En segundo lugar, el federalismo propone una sana desconfianza hacia nuestras propias capacidades y propuestas y no solo, como proclama el soberanismo, desconfianza y culpabilización de todo lo que provenga del Otro. Cuesta creer que queden aún ciudadanos tan ingenuos como para votar a los independentistas por creerles capaces de ofrecernos un futuro mejor que los nacionalistas españoles. Nuestro futuro hoy se juega en el mestizaje cultural, en la ONU, en Bruselas y en el norte de Irak. El Estado del día siguiente solo existe en el Génesis y no aparecerá por arte de birlibirloque gracias a las políticas de exclusión y separatismo fundamentadas en la utopía de turno.

Finalmente, el federalismo moral no entiende de superioridades culturales ni de destinos en lo universal. Nadie posee el derecho de proclamarse hijo predilecto de los avatares históricos, ni responsable del futuro de un pueblo, ni guardián de esencias medievales. Esos tópicos deben desaparecer del escenario democrático so pena de que resuciten los fenecidos fantasmas del orgullo patriótico y la violencia en que este acaba derivando pronto o tarde.

Sucesivas oleadas de ideologías totalizadoras (no necesariamente totalitaristas) han asolado nuestro viejo Occidente -y nuestra no menos anciana España- en el último siglo como para que ahora despertemos de nuevo a la inquina, al cainismo y al enfrentamiento por algunos millones de euros o por los peajes de las autopistas o las horas que deben destinarse a la enseñanza del castellano. Máxime cuando quienes enarbolan dichas reivindicaciones presupuestan proyectos faraónicos frustrados (Alguaire, carril VAO de la C-58, Hospital del Mar, línea 9 del metro) y subvenciones clientelares mientras miran hacia otro lado cuando se trata de abordar la corrupción. Seamos serios. Hablemos. Catalunya debe pasar de la queja, de la insaciabilidad mendicante, a liderar una segunda transición que dé cuenta de la profunda transformación social de los últimos decenios y permita modernizar nuestra arquitectura institucional con un nuevo pacto.
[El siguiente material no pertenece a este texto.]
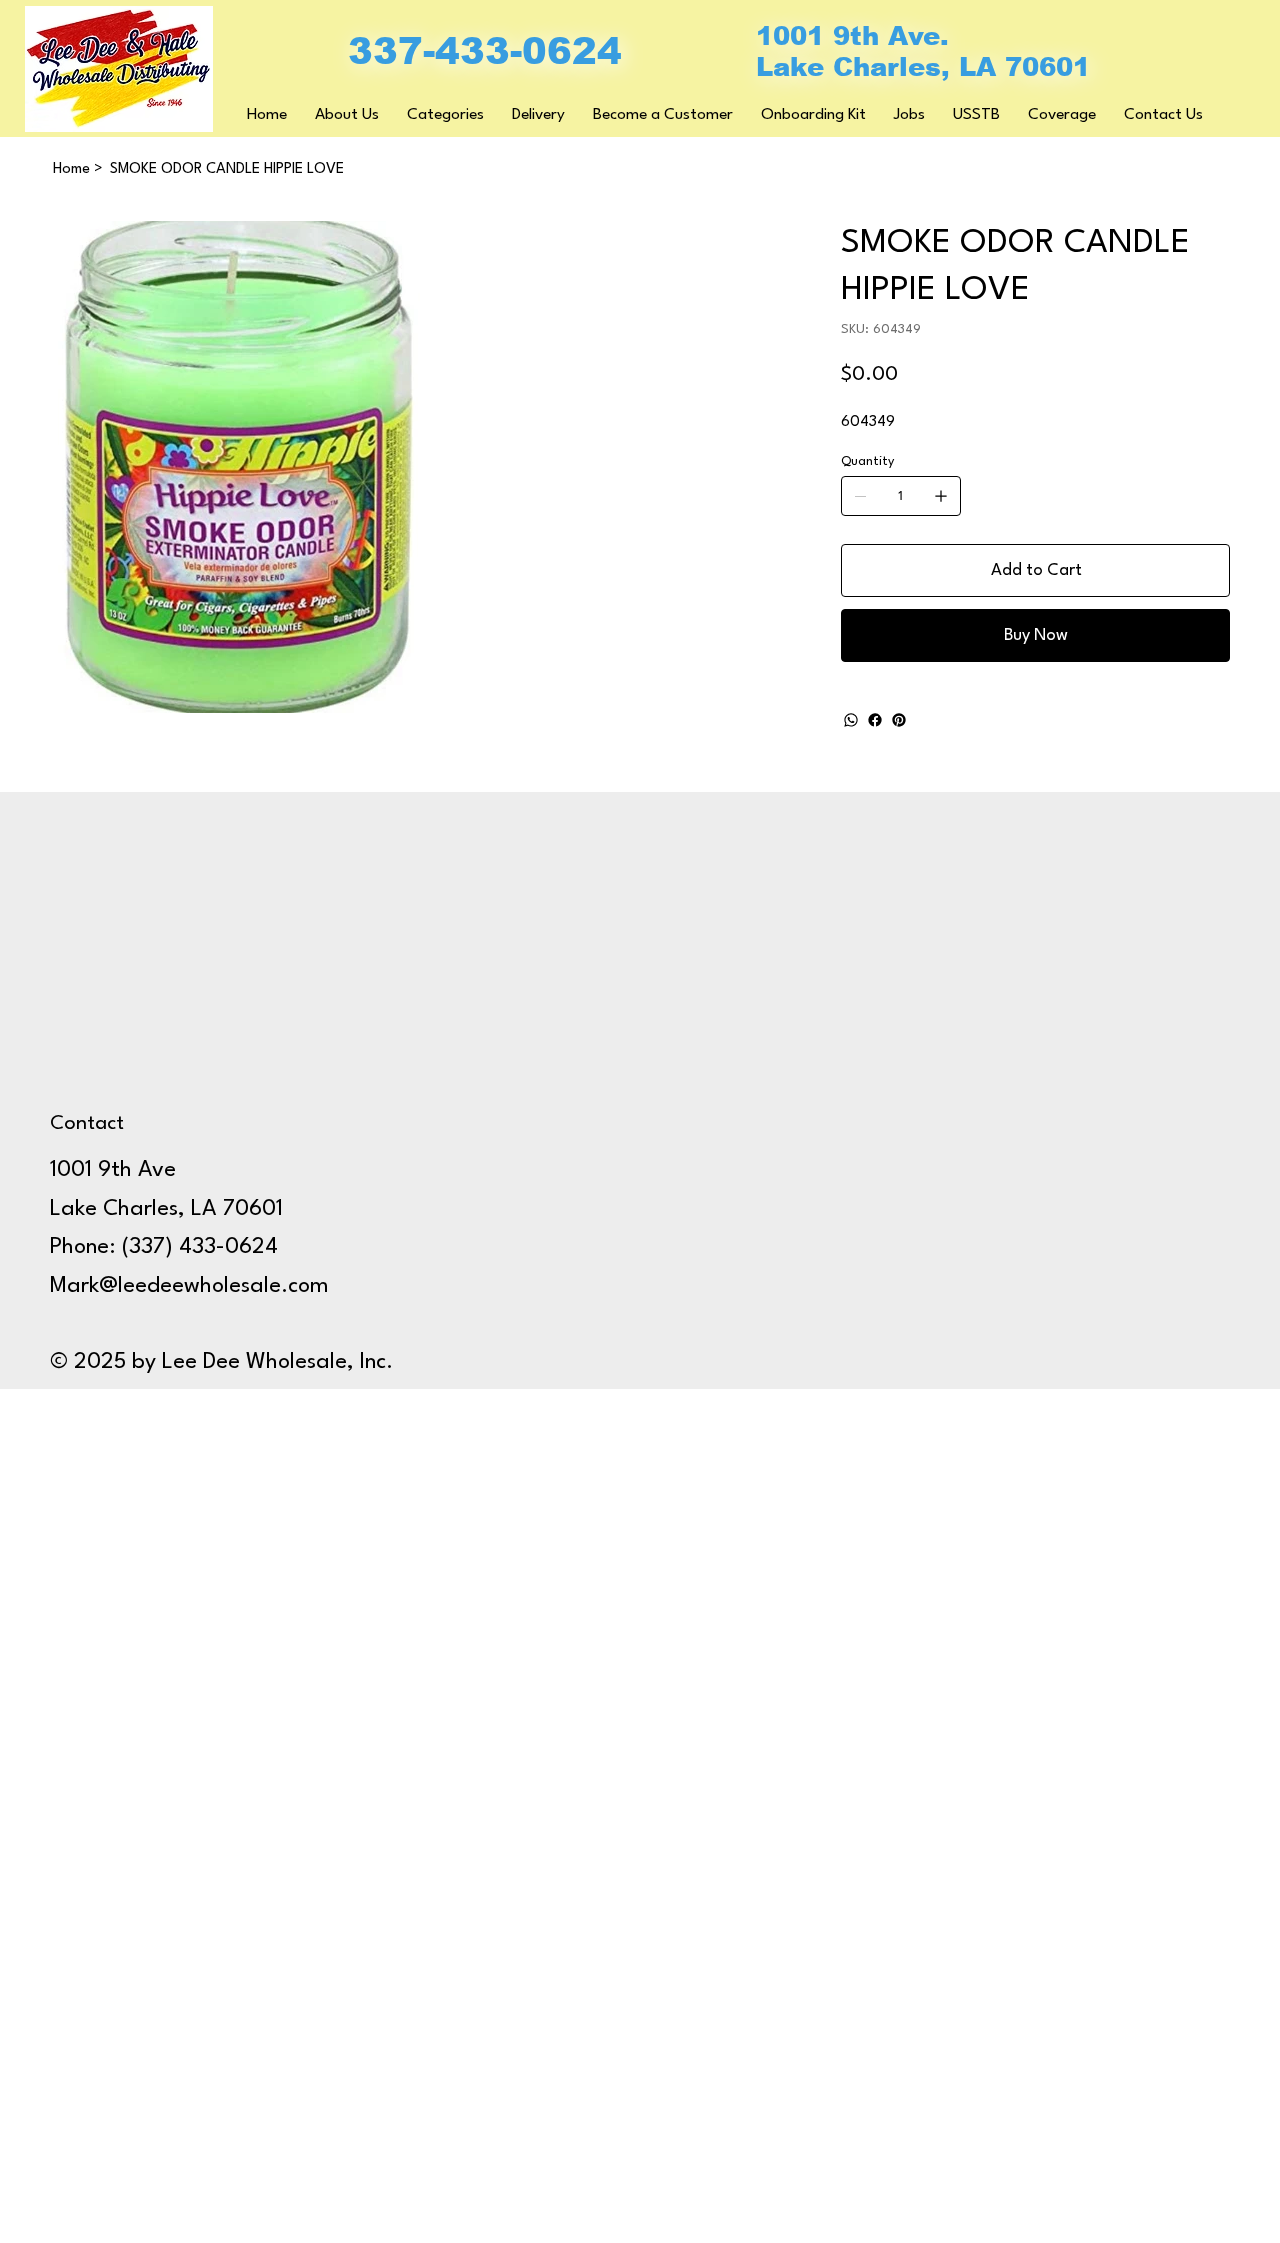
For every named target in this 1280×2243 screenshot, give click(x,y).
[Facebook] (875, 720)
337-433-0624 (485, 51)
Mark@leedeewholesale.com (189, 1286)
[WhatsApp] (851, 720)
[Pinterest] (899, 720)
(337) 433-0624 (200, 1247)
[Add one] (941, 496)
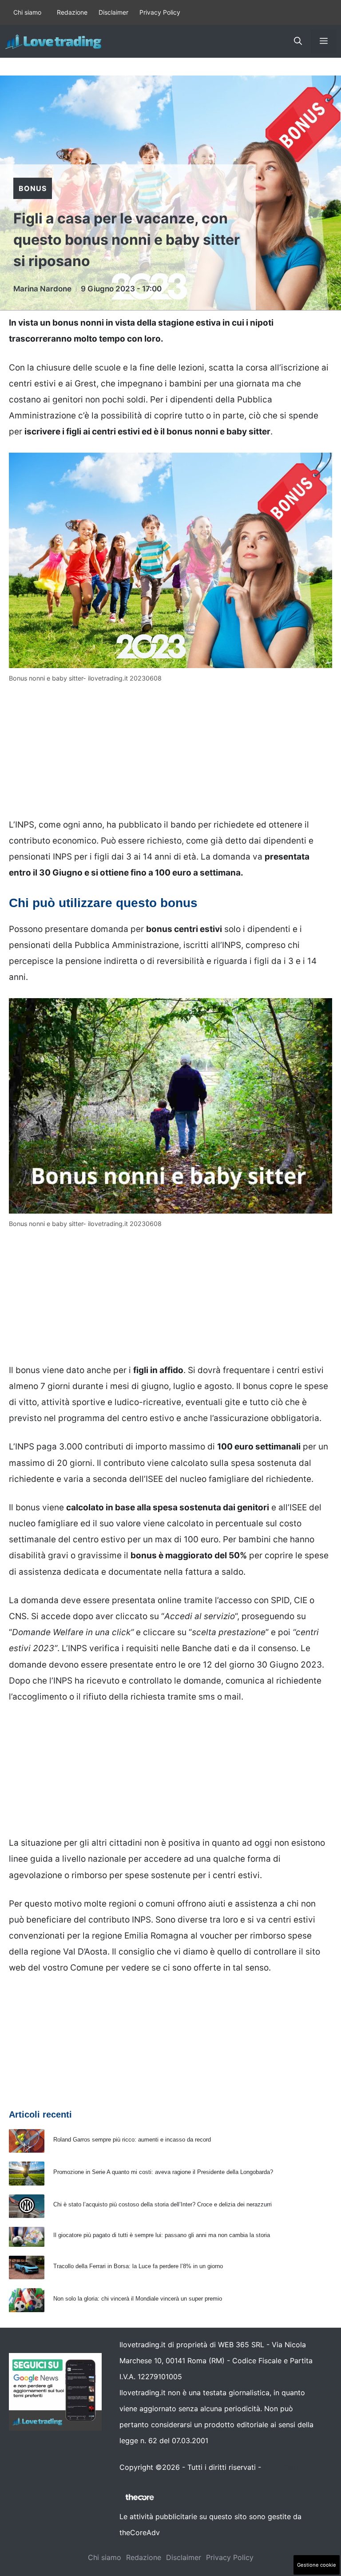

En un marco de generalizada desconfianza mutua, de rechazo de los modos políticos convencionales, de complejidad creciente de nuestras sociedades y empeño por preservar nuestro acervo social y libertad, no hay otro camino que la compañía en la diversidad asumiendo la dificultad de la tarea que afrontamos. Pese a que muchos buscan atajos y caminos llanos, esos han desaparecido. A diferencia del nacionalismo, el federalismo no es un oráculo, es un método y propone una moral basada en la ausencia de fórmulas sociales mágicas y en la firme voluntad de convivir en pluralidad.